Si dice medicina rigenerativa il processo di rimpiazzamento e rigenerazione di cellule, tessuti ed organi umani per ripristinare le normali funzioni e guarire tessuti od organi. Essa mira a riparare, sostituire o rigenerare tessuti e/o organi danneggiati da traumi, malattie o invecchiamento, finora irreparabili: un “rimpiazzo” di tessuti usurati e, in prospettiva, cellule staminali (ematopoietiche, staminali, mesenchimali, linfociti, ecc) di paziente o donatore per risolvere anche il problema della mancanza di organi disponibili per il trapianto, fino a giungere a ingegneria tissutale.

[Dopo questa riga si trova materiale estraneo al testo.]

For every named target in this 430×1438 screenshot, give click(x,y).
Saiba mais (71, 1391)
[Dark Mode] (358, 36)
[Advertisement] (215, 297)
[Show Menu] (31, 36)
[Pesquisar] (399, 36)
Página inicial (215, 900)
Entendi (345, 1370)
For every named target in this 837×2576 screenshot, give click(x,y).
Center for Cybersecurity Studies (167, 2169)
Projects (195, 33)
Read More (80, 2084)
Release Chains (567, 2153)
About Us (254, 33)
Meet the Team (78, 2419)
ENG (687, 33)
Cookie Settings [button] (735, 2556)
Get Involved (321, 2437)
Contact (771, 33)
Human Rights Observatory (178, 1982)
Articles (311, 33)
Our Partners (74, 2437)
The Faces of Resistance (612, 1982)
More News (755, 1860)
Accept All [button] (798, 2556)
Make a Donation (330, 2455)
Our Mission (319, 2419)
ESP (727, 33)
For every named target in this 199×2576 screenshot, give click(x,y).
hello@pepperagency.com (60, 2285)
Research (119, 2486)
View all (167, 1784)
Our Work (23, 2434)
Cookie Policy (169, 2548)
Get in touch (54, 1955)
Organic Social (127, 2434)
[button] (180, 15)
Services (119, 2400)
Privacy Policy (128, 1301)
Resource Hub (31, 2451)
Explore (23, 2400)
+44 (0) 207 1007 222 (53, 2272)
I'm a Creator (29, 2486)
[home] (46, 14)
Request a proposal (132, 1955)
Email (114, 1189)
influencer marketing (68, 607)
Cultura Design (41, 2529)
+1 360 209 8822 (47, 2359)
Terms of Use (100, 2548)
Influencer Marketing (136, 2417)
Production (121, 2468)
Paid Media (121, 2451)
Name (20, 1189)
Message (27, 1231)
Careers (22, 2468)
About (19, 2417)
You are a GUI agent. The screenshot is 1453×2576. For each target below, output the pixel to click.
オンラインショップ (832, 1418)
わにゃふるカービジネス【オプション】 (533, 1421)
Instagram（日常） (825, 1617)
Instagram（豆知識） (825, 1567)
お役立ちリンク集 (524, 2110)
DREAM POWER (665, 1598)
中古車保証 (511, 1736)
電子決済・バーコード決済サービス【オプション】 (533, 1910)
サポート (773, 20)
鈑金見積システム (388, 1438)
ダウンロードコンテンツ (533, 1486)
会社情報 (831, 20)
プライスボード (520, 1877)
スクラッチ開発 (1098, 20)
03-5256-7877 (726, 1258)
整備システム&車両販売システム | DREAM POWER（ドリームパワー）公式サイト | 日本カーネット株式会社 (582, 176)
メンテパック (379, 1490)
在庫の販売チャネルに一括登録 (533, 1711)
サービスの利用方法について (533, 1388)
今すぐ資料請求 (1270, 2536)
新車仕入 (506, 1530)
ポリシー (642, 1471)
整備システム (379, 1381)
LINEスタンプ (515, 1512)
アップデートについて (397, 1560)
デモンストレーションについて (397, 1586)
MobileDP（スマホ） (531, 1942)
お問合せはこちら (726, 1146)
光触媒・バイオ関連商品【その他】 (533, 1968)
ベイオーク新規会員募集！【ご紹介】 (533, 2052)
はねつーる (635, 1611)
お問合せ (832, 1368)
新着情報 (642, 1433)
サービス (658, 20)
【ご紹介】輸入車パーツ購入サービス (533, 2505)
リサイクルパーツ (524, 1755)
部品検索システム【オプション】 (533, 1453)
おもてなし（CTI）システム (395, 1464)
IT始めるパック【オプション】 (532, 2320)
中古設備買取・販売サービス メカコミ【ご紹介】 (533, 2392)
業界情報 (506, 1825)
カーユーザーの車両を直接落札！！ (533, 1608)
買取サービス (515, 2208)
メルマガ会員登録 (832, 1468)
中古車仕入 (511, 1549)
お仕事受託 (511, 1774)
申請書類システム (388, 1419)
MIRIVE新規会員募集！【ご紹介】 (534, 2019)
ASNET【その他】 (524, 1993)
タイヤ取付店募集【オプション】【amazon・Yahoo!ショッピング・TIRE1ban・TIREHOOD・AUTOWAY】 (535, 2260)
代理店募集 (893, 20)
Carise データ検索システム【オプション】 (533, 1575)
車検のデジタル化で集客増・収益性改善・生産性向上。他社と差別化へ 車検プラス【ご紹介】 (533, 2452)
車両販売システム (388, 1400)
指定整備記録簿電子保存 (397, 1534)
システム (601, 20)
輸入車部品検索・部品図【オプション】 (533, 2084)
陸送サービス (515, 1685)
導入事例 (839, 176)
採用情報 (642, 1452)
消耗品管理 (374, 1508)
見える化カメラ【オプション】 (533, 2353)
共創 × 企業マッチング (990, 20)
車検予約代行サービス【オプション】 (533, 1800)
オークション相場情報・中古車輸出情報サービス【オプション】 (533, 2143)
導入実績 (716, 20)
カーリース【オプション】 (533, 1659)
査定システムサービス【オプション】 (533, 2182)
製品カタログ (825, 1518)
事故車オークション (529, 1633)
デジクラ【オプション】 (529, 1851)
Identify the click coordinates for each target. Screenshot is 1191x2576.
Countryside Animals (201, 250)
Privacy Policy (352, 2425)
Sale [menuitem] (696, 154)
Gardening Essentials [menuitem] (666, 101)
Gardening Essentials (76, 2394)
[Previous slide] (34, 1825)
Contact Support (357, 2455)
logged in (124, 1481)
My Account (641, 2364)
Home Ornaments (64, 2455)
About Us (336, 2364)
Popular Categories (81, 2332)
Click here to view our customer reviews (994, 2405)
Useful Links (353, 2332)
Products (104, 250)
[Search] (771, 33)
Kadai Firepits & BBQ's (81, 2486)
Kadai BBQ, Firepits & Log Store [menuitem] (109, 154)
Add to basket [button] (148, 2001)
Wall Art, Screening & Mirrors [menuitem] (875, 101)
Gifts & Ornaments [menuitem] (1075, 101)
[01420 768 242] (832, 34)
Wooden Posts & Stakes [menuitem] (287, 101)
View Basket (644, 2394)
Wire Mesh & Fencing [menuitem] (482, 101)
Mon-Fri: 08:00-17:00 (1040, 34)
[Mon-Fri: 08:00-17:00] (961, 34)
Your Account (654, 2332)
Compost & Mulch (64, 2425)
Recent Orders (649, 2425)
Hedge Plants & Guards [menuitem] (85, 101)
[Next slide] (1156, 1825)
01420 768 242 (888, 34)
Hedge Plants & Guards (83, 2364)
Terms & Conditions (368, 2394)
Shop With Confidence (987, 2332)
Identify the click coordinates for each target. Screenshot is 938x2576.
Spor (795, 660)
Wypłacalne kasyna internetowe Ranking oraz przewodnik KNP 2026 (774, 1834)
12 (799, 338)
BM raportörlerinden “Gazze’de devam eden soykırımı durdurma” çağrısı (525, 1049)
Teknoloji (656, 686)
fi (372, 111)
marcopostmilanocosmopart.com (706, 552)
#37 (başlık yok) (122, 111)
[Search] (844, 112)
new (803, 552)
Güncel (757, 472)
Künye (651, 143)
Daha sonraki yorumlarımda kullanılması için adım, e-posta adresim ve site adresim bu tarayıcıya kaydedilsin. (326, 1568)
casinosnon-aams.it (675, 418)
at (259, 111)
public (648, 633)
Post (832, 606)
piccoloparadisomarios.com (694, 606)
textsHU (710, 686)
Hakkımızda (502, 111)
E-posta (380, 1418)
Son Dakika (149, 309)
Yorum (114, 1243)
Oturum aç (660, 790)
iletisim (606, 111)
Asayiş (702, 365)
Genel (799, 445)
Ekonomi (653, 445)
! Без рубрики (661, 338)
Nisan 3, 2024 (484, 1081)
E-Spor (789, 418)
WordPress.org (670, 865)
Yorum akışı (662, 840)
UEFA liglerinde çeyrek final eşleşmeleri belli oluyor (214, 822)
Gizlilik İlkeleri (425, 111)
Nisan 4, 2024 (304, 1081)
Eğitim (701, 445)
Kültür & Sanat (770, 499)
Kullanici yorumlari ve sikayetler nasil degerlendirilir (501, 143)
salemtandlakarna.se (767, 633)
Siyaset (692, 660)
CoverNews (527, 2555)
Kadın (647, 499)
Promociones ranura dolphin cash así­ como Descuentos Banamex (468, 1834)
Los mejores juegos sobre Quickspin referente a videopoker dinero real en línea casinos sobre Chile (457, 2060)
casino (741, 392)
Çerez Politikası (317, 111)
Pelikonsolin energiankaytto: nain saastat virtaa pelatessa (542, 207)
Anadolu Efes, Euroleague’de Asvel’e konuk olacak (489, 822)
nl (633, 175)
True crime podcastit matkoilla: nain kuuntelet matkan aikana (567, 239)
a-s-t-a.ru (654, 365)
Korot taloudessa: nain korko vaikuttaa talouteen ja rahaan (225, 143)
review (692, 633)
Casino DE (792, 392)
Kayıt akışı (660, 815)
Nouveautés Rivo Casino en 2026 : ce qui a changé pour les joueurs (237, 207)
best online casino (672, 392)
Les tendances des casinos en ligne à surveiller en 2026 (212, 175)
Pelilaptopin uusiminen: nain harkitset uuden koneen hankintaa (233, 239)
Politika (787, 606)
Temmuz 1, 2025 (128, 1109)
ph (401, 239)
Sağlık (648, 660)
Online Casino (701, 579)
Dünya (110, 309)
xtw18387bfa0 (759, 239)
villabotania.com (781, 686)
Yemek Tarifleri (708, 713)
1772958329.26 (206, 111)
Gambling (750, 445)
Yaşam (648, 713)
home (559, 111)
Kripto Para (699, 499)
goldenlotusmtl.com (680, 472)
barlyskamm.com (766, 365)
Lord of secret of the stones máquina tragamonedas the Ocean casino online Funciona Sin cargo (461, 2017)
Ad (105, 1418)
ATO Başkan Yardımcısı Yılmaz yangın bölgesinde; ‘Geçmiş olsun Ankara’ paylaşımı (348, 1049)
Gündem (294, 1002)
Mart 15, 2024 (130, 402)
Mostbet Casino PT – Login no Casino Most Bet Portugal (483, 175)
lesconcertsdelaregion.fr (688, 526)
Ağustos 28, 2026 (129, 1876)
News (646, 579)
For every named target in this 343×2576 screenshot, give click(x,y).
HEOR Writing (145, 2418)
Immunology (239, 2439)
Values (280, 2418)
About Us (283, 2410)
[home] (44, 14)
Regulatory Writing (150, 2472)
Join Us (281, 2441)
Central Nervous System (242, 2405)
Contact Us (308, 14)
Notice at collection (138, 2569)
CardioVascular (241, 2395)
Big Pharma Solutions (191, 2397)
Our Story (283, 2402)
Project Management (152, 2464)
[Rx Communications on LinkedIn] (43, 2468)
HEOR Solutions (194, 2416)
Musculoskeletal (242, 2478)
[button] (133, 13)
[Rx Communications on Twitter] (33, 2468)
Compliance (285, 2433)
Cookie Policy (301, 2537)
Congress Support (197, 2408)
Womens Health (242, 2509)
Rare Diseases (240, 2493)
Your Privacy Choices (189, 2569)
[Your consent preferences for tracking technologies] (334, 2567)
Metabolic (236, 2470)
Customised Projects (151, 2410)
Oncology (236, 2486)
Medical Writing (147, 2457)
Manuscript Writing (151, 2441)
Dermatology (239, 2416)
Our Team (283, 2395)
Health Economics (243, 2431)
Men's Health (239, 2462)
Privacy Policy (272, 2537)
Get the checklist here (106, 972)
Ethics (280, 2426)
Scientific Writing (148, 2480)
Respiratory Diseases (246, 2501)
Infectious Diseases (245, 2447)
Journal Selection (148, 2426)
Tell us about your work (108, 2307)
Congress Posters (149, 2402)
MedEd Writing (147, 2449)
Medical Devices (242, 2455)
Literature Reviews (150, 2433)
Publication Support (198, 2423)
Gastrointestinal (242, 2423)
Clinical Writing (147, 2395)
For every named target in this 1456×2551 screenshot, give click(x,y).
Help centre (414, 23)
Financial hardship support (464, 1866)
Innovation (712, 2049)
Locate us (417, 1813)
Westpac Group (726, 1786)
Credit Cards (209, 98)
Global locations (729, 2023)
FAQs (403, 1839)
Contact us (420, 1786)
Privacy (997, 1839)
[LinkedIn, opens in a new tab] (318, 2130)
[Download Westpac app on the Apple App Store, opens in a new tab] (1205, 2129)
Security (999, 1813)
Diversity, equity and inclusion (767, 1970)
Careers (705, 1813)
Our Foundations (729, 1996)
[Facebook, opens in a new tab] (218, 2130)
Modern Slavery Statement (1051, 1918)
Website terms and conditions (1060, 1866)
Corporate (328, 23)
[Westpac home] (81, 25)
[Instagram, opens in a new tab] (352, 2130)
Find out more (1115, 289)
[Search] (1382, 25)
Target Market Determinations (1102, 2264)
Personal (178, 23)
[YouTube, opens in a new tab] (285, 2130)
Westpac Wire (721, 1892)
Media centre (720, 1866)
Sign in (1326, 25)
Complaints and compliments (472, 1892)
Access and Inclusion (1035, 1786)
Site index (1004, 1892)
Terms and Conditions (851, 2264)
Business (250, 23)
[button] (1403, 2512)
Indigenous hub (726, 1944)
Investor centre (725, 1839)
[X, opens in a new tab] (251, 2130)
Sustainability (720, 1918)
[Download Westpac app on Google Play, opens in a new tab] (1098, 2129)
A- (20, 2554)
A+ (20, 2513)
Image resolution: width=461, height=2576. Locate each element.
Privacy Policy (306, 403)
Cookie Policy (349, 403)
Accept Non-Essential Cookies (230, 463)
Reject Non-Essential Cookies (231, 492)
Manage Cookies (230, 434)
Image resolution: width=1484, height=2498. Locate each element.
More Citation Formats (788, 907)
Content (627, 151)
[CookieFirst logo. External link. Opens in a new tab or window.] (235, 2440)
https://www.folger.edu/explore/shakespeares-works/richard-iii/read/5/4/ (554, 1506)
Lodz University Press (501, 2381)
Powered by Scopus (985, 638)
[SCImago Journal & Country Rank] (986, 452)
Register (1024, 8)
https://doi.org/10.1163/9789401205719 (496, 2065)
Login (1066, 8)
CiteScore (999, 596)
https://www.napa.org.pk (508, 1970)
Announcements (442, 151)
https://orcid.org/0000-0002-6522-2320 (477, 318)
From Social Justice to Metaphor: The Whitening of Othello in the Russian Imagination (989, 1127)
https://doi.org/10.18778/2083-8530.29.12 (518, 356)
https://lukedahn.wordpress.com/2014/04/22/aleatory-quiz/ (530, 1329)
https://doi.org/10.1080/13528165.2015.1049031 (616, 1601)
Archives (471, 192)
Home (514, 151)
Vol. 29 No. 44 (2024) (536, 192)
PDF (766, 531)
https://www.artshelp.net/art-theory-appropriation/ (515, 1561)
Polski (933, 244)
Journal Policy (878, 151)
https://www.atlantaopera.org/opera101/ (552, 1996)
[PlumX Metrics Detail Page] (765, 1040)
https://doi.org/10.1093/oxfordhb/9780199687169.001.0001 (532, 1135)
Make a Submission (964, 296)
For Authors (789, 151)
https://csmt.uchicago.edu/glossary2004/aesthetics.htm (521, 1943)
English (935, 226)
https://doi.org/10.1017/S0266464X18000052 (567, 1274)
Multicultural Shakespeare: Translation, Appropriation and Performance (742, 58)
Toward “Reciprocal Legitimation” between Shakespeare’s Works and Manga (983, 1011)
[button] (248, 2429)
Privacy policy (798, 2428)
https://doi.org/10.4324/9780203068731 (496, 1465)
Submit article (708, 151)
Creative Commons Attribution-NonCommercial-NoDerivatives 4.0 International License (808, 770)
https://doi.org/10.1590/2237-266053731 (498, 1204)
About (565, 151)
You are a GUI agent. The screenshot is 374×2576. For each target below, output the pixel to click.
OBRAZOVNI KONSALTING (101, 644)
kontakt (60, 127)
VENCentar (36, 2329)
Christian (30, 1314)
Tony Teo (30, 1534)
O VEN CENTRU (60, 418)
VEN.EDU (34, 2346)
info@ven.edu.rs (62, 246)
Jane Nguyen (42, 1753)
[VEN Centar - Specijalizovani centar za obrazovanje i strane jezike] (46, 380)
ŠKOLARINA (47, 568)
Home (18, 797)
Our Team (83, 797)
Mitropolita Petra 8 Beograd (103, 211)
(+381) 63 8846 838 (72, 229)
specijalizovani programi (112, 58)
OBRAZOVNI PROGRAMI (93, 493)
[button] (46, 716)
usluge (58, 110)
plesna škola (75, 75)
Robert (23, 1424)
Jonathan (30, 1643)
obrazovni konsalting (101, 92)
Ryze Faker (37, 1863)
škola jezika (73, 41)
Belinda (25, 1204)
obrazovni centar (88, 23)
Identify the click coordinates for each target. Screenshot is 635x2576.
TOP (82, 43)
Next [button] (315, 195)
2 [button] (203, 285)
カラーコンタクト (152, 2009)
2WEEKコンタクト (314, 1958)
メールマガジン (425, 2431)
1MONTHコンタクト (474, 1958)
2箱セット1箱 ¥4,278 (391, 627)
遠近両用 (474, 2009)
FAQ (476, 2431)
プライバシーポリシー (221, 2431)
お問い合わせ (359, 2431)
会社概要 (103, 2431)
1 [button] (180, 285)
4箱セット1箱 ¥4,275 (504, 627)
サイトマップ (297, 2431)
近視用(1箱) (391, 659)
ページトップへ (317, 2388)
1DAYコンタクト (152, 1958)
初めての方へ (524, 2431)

E tecniche ed applicazioni di questa nuova branca innovativa hanno solo il limite della fantasia.
“Nell'ambito ortopedico, generazione di cartilagine, tessuto osseo e tendini (“orto biologia”) in cui ci si avvale – ha detto il dott. Dario Rodio, già direttore di ortopedia Ospedale di Putignano e specialista anche in chirurgia protesica, nella conferenza all’ ”università della Terza Età” di Noci (pres. prof. Cesareo Putignano) dell’uso di cellule mesenchimali cioè staminali totipotenti che si prelevano (in anestesia locale ed assoluta sicurezza, grazie anche all’apporto dell’anestesista dedicato) da sangue periferico, midollo osseo e, in particolare, tessuto adiposo e che si traferiscono in ginocchio, anca, spalla, gomito, caviglia, polso, tessuti muscolari e tendinei avendo capacità di differenziarsi in diversi tipi di tessuti, incluso osso, cartilagine e muscolo. Il risultato è: rigenerazione di tessuti danneggiati e recupero di funzione articolare.
Indicazione privilegiata per persone di 55-60 anni con artrosi precoce (troppo giovani per fruire di protesi che hanno tempi di uso e scadenze) e di 80-85 anni che non sopporterebbero (valutazione congiunta con anestesista) l’intervento chirurgico. La procedura si avvale dell’indispensabile e qualificato ausilio dell’anestesista il quale – ha detto il dott. Angelo Intini, spec. anestesia, rianimazione, terapia antalgica e direttore anestesia Ospedale di Putignano – studia preventivamente il candidato all’intervento, ne registra e monitora i parametri, sceglie il tipo di anestesia (generale, loco regionale, ecc.) e segue il decorso post-operatrio e riabilitativo. L’elevata preparazione e capacità professionali, tecniche e metodiche studiaste per il singolo paziente raggiungono miglioramenti/guarigioni prima impensabili con il 90% di risultati ottimi, buoni, soddisfacenti.